Exploring the relationship between emotions and water issues

Aug 22, 2018

Parisa Parsafar is a doctoral candidate in Developmental Psychology at UC Riverside. Her work focuses on how children's experiences and management of negative emotions relate to differences in attention, memory, and learning.

You have recently written about the links between asthma and mental health in the Salton Sea area. Can you tell us a little more about that work?

Dust from the Salton Sea gets picked up by winds and distributed throughout the region, exacerbating air pollution problems. Salton Sea dust emissions are thought to contribute to the high asthma rates in the area, and this link between emissions and physical health has received a lot of attention. However, I was surprised to find that little had been written about the potential mental health consequences of the pollution, despite well-established connections between asthma and mental health problems. I wanted to bring attention to this issue so that it can be addressed as part of a comprehensive public health program.

I got involved with Salton Sea issues because of my fellowship with the National Science Foundation WaterSENSE Integrative Graduate Education and Research Traineeship, an interdisciplinary program for future water scholars. As part of the fellowship, I helped organize and host the Shrinking Shorelines conference that brought policy makers, scientists, stakeholders, local organizations, and community members together to discuss current issues and solutions. I used the blog to highlight the often under-acknowledged linkages between environmental and mental health, using the Salton Sea as an example.

As I have advanced in my doctoral training, I have become increasingly interested in the relationship between emotions, the environment, and health-related outcomes. My advisor, Dr. Elizabeth Davis, and I are exploring working with the UC Riverside BREATHE air quality research collaborative to look at the interplay of emotions and pediatric asthma in Imperial and Riverside counties. 

Can you tell us more about your research?

My core research focuses on how basic emotion development and management processes relate to cognition. This includes things like how children pay attention to, think about, and remember different types of emotional information. For example, I am investigating how early experiences of disgust and fear influence water contamination beliefs and water consumption behaviors among children. This is important because consumers say health-related threats are one of the main reasons they avoid drinking tap water and instead choose to drink bottled water. However, worries over water contamination in the U.S. are largely unsubstantiated. And, those concerns that are valid can often be ameliorated with simple, cost-effective water treatment solutions. But, people's negative emotional reactions to the idea of recycled and treated water mean these solutions are not often implemented while bottled water sales continue to skyrocket.

Disgust and fear are powerful emotions. Both can lead people to do things like avoid water altogether to manage these emotions. A better understanding of how emotions relate to cognition would help developmental psychologists, like myself, work with children to alleviate their water-related anxieties.

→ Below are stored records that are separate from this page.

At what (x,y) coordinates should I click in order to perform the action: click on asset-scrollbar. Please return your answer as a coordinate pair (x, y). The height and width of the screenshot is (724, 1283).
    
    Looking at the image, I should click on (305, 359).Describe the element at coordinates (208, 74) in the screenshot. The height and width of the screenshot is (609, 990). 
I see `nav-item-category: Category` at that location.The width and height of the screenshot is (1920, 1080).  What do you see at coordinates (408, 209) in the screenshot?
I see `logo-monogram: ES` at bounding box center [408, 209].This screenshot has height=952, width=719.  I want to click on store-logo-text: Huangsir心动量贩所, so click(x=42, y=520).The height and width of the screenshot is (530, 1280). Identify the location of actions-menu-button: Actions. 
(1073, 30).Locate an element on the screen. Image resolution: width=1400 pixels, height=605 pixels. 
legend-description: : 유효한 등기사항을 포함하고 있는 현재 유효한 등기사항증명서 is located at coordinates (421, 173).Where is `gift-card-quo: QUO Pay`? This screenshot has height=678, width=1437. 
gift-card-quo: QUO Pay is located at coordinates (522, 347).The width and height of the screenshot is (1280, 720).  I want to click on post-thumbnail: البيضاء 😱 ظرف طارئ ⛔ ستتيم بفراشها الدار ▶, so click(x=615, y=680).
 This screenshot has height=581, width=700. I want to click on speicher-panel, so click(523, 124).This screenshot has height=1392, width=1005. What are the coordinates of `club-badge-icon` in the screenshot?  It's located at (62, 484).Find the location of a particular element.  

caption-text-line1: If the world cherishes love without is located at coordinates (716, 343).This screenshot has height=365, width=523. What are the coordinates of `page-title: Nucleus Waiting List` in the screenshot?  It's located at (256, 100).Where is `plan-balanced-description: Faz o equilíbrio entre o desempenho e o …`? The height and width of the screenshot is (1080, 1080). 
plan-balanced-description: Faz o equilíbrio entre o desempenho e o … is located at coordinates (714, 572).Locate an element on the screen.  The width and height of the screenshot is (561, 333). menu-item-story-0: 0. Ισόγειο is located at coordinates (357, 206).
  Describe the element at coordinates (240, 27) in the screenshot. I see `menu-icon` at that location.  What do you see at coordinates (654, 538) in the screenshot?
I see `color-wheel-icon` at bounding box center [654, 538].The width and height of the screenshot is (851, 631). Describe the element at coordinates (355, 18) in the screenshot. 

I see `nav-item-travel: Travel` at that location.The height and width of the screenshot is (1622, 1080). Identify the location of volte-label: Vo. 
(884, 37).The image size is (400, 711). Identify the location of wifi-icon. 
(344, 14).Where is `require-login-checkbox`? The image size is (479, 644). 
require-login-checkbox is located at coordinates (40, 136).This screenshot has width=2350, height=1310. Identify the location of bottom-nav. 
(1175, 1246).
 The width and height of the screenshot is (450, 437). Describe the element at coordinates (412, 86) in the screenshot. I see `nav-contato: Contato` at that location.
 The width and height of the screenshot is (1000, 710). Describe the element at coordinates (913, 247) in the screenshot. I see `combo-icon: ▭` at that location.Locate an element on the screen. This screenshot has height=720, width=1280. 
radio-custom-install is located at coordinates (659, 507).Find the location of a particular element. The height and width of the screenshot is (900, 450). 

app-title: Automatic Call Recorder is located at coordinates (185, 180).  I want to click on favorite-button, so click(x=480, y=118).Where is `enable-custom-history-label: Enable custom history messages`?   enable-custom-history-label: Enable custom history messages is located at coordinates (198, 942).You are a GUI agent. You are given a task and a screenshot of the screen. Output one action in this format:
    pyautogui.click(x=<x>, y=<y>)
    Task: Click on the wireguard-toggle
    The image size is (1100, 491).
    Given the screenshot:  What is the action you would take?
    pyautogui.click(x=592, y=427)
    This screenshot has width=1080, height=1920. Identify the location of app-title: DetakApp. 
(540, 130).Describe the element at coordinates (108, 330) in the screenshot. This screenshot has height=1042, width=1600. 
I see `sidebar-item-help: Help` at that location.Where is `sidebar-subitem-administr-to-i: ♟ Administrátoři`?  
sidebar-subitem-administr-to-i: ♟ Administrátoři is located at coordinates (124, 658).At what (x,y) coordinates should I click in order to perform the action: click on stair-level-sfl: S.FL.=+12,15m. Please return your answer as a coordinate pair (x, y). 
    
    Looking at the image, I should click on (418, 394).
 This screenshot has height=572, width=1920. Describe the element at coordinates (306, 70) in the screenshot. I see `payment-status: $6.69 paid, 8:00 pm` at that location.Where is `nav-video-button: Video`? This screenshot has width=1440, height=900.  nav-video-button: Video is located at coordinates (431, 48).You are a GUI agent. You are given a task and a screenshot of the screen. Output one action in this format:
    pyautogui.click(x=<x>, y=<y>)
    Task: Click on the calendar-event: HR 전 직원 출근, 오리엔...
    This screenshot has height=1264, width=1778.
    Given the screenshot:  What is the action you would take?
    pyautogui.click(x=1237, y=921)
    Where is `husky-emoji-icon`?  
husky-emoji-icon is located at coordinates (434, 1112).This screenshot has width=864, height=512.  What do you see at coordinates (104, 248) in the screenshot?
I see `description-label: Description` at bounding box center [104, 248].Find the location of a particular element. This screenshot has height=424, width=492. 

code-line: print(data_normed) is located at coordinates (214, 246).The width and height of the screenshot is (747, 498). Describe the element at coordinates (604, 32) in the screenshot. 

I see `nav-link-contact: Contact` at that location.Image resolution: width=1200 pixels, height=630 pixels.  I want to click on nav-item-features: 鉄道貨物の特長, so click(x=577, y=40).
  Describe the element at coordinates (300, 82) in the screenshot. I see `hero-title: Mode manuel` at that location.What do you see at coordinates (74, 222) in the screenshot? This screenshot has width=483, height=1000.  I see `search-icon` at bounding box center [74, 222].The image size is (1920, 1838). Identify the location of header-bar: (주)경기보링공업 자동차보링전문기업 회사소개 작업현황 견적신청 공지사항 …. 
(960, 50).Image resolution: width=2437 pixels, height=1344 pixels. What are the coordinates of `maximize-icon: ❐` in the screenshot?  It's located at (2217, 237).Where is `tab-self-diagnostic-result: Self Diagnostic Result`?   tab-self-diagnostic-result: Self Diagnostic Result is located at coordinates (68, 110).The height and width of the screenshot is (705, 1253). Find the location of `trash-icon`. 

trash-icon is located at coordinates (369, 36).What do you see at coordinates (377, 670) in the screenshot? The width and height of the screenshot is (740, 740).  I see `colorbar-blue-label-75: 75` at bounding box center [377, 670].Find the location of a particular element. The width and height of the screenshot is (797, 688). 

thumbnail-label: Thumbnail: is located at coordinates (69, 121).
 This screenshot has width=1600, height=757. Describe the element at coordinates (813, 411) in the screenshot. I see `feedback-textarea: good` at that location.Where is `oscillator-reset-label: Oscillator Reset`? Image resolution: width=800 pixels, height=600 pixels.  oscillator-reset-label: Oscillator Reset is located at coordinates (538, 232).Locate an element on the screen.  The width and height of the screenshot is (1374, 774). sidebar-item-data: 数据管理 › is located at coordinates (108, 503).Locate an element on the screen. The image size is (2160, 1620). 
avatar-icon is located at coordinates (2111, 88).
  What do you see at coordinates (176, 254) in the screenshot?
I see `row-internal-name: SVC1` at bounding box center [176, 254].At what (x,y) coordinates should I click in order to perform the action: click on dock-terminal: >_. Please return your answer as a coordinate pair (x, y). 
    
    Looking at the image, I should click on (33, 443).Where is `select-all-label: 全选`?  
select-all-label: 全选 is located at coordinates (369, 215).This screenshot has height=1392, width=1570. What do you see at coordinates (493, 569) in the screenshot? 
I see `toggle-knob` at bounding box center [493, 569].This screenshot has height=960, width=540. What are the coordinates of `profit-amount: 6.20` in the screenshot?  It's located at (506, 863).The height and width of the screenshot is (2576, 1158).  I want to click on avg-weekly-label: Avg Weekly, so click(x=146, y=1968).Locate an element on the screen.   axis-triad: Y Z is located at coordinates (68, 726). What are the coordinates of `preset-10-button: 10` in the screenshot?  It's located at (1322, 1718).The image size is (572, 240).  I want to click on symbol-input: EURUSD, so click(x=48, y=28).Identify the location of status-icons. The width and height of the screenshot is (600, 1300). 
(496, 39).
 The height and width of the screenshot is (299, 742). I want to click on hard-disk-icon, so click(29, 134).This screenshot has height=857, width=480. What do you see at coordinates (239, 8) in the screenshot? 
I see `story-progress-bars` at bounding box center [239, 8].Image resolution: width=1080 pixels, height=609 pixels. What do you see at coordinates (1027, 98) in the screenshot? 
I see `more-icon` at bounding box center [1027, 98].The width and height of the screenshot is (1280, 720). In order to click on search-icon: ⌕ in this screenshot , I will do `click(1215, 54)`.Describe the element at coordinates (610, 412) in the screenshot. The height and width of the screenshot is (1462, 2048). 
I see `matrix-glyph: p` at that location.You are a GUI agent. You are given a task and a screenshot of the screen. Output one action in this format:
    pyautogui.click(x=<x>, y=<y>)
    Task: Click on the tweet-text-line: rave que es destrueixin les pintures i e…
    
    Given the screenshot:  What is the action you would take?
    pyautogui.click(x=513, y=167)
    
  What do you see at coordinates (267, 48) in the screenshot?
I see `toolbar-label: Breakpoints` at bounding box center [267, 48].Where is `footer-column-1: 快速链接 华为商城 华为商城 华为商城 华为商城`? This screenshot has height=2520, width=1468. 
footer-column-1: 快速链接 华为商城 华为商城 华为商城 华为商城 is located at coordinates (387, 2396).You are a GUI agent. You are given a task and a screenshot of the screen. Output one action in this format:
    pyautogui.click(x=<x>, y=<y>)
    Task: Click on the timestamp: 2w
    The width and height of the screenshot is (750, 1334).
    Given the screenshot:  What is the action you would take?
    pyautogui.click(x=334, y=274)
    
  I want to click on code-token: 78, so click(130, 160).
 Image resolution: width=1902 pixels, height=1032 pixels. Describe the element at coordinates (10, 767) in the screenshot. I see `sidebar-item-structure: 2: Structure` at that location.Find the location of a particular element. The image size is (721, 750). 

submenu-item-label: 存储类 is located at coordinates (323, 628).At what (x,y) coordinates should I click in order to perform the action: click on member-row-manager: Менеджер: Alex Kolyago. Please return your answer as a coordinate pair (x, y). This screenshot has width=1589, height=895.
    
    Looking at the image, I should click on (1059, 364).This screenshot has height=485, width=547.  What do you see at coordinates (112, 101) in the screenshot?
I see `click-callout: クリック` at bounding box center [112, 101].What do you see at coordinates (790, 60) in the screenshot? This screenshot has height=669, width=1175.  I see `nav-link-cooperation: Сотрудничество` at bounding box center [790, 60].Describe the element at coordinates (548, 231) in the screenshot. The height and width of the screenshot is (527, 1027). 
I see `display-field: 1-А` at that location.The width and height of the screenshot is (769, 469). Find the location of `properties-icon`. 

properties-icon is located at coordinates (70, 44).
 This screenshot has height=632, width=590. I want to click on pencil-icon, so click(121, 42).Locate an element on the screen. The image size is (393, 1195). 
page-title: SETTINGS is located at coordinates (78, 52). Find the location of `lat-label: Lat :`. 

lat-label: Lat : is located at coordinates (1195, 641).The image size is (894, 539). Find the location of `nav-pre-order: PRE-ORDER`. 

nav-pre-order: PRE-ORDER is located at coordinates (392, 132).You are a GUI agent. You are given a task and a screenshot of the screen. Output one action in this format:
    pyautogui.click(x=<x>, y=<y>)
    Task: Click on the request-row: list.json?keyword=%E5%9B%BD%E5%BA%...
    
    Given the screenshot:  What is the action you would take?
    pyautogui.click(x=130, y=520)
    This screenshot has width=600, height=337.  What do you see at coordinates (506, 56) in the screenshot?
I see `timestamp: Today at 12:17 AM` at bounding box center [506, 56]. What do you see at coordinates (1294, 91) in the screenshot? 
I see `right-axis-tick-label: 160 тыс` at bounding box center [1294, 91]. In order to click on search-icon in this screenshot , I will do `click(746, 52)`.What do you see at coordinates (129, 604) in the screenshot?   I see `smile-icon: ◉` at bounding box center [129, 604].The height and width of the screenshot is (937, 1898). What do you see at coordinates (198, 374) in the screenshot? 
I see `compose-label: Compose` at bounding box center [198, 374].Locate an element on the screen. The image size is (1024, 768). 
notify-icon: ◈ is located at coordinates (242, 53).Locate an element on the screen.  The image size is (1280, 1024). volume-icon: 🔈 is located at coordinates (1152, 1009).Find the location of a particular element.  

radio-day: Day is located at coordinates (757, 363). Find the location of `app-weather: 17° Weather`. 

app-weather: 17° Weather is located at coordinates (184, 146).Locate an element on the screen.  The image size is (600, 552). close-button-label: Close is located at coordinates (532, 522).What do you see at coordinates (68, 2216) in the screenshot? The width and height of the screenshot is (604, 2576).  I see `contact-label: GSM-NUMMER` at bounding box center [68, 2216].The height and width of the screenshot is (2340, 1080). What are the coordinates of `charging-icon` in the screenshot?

Although these might seem like individual issues, fear and disgust can have far-reaching consequences. For example, avoiding consuming tap water poses environmental threats, including increased plastic waste. In addition, children's water contamination concerns could also reduce their water consumption, which poses serious public health risks like dehydration and increased sugary beverage consumption.

My research has the potential to directly inform programs designed to mitigate and alter contamination-related water anxiety. And, children might be the most effective targets for environmental education programs to ensure that people hold more accurate water quality beliefs and engage in healthy, sustainable water consumption and utilization behaviors.

You are a Ph.D. student in Developmental Psychology, but are also pursuing a Designated Emphasis in Public Policy. Can you tell us more about that?

Throughout my doctoral training, I have become increasingly interested in the broader implications of my research. That is why I am pursuing a designated emphasis in public policy – to bridge the gap between research and its impacts. I recognize an urgent need for psychologists to become more involved in public policy, perhaps today more than ever.

I am also playing a substantive role in creating the Science to Policy Graduate Certificate Program with UC Riverside's Grad Division and Science to Policy Cabinet. It will be offered starting in 2019. We wanted to create an alternative program for graduate students who are interested in policy but aren't able to commit to the requirements of the designated emphasis. We will invite guest speakers and offer a series of hands-on workshops for students in a more applied format so they can learn how to communicate their research more effectively, reach broader audiences, and translate their work into policy.

What most excites you about psychological research as it relates to water issues?

I think one of the greatest challenges is clarifying the underlying role that emotional responses play in our beliefs, behaviors, and decisions. For example, the first step towards overriding and transforming people's emotional responses to recycled and treated water involves understanding how they were formed in the first place.

Our emotions serve as signals that provide important information about our current experiences. But, when they are inaccurate, exaggerated, or regulated poorly, they can lead people to engage in maladaptive behaviors that carry environmental and public health consequences.